Derived from reference-standard documentation in the EHR.

Clinical characteristics of patients with or without a provider-assigned ICD-10-CM code for “convulsions, not elsewhere classified” (R56.X).

There were 127 encounters with a provider-reported code suggestive of uncontrolled seizures. The exploratory claims-based definition of uncontrolled seizures achieved a PPV of 78.0% (95% CI 69.7–84.8%) for patients with reference-standard uncontrolled seizures, achieved Sn=37.5% (95% CI 31.6–43.6%), Sp=87.4% (95% CI 82.3–91.5%), and NPV=54.0% (95% CI 48.7–59.3%).

4. Discussion

There is limited data on the accuracy of ICD-10-CM claims-based definitions for epilepsy, as well as seizure type and epilepsy severity. In this study, we used a standardized documentation template to capture the diagnosis of epilepsy, seizure type, and seizure frequency among a sample of adult patients that received routine outpatient epilepsy care at a level 4 epilepsy center and linked this data with diagnosis codes indicated by the provider for the encounter. Our findings indicate ICD-10-CM claims-based definitions performed well in identifying patients with epilepsy and those with focal seizure type in this outpatient setting.

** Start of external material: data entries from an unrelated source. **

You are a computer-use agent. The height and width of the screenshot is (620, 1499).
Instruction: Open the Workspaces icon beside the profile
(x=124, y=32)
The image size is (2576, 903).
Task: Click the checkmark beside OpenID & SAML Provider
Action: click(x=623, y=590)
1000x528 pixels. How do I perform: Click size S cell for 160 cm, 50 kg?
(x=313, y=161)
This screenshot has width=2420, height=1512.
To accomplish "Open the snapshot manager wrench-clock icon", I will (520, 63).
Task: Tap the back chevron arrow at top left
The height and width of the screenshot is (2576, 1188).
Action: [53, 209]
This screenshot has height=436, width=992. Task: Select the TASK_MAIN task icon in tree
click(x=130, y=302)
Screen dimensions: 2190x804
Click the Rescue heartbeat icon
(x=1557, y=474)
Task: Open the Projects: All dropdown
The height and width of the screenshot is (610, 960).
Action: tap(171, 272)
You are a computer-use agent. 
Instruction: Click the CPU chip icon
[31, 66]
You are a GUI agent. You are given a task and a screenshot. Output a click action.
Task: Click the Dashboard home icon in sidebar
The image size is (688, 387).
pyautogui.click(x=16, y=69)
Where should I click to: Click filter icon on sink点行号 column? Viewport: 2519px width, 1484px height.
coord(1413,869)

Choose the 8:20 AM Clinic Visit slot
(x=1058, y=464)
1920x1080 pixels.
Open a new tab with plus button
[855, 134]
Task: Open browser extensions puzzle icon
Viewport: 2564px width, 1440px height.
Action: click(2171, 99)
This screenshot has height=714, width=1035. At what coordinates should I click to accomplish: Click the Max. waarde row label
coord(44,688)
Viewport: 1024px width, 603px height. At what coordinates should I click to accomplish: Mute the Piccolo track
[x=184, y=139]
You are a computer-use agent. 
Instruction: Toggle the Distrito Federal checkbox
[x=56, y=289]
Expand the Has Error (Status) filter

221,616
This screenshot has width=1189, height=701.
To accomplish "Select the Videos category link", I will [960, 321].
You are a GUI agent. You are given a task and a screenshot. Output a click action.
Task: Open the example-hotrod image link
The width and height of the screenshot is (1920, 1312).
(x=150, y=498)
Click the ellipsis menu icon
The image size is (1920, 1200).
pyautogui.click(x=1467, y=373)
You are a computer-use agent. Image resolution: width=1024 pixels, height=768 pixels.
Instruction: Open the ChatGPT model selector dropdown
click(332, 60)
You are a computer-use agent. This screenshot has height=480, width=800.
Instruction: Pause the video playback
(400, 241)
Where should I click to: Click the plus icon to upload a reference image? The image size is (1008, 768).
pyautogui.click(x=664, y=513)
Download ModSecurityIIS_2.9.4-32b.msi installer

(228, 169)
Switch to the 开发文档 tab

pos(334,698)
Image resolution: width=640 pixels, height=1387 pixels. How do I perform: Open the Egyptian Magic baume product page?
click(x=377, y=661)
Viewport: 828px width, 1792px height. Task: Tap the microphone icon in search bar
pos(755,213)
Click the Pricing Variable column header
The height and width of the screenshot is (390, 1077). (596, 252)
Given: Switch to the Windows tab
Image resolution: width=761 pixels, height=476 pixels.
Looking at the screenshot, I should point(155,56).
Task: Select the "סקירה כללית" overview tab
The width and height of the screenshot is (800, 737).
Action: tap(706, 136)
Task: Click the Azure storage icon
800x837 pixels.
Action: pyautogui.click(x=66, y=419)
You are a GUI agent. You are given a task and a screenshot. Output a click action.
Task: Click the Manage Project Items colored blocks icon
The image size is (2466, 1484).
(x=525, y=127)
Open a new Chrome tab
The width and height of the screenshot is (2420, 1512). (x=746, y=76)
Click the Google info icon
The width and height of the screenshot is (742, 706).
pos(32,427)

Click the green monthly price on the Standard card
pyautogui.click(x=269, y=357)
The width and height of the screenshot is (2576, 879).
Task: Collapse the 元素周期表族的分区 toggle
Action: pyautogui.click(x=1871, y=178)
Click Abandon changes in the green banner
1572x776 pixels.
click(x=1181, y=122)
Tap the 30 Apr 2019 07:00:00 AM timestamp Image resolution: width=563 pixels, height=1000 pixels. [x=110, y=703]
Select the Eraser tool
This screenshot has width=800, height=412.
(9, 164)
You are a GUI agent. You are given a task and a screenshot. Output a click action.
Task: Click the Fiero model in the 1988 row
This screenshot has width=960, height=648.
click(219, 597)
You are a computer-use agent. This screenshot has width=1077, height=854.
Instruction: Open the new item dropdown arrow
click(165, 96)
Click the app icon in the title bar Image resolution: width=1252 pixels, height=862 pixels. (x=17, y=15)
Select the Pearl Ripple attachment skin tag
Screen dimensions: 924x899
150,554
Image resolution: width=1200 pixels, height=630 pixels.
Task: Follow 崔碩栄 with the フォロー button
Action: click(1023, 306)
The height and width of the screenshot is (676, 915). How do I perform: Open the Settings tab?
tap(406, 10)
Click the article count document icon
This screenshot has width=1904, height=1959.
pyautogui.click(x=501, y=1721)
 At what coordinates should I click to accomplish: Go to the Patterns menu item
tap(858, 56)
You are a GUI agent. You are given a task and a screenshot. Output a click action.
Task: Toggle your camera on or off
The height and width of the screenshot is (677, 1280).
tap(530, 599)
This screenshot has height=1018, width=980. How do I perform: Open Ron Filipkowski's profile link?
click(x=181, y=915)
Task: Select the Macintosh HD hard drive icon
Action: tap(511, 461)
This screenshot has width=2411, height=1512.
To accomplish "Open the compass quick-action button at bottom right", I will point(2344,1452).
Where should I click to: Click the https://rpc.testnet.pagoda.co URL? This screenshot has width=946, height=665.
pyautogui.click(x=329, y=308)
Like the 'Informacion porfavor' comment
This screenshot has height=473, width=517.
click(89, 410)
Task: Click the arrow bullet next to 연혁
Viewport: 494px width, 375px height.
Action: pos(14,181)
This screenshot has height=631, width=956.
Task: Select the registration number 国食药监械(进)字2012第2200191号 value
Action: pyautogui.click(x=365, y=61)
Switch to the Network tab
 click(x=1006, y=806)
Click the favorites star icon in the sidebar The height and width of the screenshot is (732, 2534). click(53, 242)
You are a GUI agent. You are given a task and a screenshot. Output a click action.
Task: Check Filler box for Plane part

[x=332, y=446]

To our knowledge, this is the first study examining the accuracy of ICD-10-CM definitions in the U.S., so it remains to be seen how favorably our results compare among different inpatient (e.g., emergency department, epilepsy monitoring unit) or outpatient (e.g., general neurology, primary care) settings within the country. Our findings should be interpreted with respect to the large share of our outpatient population with a diagnosis of epilepsy (94% of all encounters with an epilepsy provider; n=486. The accuracy of these definitions in capturing true negatives in other settings, for example, is limited even with a high sensitivity. Only 4% (n=23/520) of the patients seen by the six participating neurologists did not have a diagnosis of epilepsy, meaning the NPV and specificity estimates for claims-based definitions of the diagnosis of epilepsy were based on a limited number of negative cases. Therefore these estimates should be interpreted cautiously.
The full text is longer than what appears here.